To reduce material costs and increase product consistency, the company purchased ice cream base mix in 300 gallon totes. The issue remains, how to evacuate the tote and transfer the ice cream ingredients to the batch freezers?
Why Electric Diaphragm Pumps?
The Graco field team and distribution partner installed a SaniForce 2.0 1040e food grade electric diaphragm pump. The pump is either attached via hose to a valve on the bottom of the tote or evacuates material from the top using a wand. Workers forklift the totes to the pump and the pump transfers material to fixed batch freezers. The company decided on the electric diaphragm pump for several reasons.

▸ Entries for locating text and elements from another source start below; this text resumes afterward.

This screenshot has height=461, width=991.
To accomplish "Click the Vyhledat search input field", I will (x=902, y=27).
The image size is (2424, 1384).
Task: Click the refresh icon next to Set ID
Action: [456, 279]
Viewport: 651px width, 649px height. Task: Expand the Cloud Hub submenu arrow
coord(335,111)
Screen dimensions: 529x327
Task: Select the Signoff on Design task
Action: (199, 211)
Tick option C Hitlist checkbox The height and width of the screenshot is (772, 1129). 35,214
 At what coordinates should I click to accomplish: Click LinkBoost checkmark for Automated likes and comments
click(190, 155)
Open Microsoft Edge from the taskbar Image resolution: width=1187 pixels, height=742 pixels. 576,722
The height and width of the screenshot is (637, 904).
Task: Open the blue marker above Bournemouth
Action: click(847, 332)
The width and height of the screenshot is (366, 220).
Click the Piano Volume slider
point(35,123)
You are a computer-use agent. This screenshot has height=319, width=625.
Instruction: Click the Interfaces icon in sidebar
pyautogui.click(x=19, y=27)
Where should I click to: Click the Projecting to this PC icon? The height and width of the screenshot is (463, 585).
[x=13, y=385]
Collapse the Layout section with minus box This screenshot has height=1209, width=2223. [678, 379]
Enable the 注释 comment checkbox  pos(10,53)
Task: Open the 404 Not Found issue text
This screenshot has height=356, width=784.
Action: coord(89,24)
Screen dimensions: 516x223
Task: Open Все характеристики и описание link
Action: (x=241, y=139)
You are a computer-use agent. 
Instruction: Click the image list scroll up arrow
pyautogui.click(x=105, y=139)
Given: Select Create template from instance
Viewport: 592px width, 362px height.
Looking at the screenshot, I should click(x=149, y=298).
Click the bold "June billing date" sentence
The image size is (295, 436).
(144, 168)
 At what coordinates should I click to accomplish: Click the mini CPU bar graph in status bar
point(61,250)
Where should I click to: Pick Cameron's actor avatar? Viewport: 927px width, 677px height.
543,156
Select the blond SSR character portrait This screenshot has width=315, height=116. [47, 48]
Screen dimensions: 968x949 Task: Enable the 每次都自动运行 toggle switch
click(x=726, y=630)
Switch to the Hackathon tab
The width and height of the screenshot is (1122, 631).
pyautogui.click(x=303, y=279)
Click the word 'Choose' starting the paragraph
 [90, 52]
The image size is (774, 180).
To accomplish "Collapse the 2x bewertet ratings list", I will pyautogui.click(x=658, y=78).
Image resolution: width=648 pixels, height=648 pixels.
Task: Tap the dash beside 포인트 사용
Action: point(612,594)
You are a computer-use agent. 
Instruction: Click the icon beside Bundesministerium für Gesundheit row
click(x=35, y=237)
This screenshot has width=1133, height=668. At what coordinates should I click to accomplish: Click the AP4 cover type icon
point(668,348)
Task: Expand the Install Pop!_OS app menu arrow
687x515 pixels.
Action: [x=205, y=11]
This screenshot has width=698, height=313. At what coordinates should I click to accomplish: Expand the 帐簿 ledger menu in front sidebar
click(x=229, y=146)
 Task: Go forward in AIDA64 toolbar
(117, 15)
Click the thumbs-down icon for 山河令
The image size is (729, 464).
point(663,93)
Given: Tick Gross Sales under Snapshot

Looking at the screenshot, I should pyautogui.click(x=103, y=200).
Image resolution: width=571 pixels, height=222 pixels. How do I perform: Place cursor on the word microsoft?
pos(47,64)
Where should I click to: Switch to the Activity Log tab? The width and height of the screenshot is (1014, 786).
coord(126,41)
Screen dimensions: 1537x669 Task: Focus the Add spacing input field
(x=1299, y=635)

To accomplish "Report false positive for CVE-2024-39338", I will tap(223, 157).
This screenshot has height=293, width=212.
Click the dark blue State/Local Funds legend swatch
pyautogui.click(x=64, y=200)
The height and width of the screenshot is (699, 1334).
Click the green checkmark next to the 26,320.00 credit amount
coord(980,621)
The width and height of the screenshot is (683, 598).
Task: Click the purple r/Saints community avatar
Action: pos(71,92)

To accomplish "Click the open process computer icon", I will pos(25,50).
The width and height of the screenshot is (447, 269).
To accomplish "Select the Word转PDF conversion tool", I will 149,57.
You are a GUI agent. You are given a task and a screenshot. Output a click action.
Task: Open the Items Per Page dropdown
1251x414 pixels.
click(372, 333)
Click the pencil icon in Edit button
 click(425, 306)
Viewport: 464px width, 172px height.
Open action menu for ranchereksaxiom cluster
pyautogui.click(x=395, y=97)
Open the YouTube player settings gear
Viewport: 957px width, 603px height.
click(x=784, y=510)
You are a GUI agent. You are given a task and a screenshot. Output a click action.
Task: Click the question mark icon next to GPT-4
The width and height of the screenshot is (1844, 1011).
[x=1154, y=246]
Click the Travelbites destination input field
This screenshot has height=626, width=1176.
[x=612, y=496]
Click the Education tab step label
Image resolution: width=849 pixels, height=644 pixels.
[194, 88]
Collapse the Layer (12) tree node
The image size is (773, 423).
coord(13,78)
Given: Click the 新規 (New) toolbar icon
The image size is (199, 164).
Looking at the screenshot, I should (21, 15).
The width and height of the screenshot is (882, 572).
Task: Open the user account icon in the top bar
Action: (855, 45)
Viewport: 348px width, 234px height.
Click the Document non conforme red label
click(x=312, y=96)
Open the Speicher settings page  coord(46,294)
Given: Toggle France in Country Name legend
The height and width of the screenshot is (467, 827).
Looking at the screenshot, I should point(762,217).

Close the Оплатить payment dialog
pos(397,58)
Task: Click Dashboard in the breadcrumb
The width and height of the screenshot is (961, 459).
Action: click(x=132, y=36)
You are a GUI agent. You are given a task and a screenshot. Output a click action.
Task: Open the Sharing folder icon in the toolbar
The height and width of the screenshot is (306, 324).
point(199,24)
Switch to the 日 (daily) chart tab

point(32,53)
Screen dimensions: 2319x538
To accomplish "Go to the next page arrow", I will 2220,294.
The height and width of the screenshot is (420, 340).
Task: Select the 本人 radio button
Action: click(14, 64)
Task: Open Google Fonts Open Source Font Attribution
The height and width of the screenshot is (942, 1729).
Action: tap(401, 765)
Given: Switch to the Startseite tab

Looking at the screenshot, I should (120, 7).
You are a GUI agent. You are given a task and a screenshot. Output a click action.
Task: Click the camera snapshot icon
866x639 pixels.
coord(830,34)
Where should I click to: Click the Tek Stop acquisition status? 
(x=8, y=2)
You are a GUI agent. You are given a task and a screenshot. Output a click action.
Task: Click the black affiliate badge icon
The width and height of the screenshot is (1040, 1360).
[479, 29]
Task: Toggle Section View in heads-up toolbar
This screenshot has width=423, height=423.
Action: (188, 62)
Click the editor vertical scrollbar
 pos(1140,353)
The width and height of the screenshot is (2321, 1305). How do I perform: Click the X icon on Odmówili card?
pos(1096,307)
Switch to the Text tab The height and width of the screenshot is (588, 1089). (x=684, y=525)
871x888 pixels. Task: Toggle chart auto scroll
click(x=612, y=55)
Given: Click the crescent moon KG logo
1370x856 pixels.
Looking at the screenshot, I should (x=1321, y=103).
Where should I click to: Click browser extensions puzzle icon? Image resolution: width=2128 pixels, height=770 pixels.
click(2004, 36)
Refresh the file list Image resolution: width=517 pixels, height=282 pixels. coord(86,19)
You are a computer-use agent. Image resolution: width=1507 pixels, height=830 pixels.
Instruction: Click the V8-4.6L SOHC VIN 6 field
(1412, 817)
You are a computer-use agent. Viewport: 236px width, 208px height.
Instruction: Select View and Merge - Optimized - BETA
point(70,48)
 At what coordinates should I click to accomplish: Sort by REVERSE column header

1. Like an air diaphragm pump, the SaniForce 1040e stalls under pressure. The system uses sanitary on/off valves to call for product when needed in the freezers. When the freezers do not need mix the valve closes and flow stops, this does not damage a diaphragm pump.
2. Diaphragm pumps do not heat, agitate, or degrade the ingredients
3. Unlike air-operated double diaphragm pumps, the Graco electric pump consumes almost no air. There is little plant air available where the tote unloading happens, the process required an electric pump. Electric diaphragm pumps are much less expensive to run than air pumps due to high energy usage by compressors.
4. The SaniForce e-series runs virtually silent, unlike an air diaphragm pump. This makes a high quality, safe work environment.
5. The SaniForce EODD provided great flexibility in operational layout. Other electric pumps, like centrifugal pumps, are only able to evacuate material from the bottom of the tote. Electric diaphragm pumps have high suction and self-prime giving the ability to siphon through the top of the tote.
Adding Another Pump
The best way to tell if a customer is happy with their purchase is if they buy again. The ice cream maker added a second SaniForce electric pump to supply their new continuous freezer. A portable cart-mounted SaniForce 1040e evacuates product blend tanks and supplies a continuous and consistent flow of mix to the freezer. Graco electric pumps enabled this manufacturer to increase production and meet sales demand.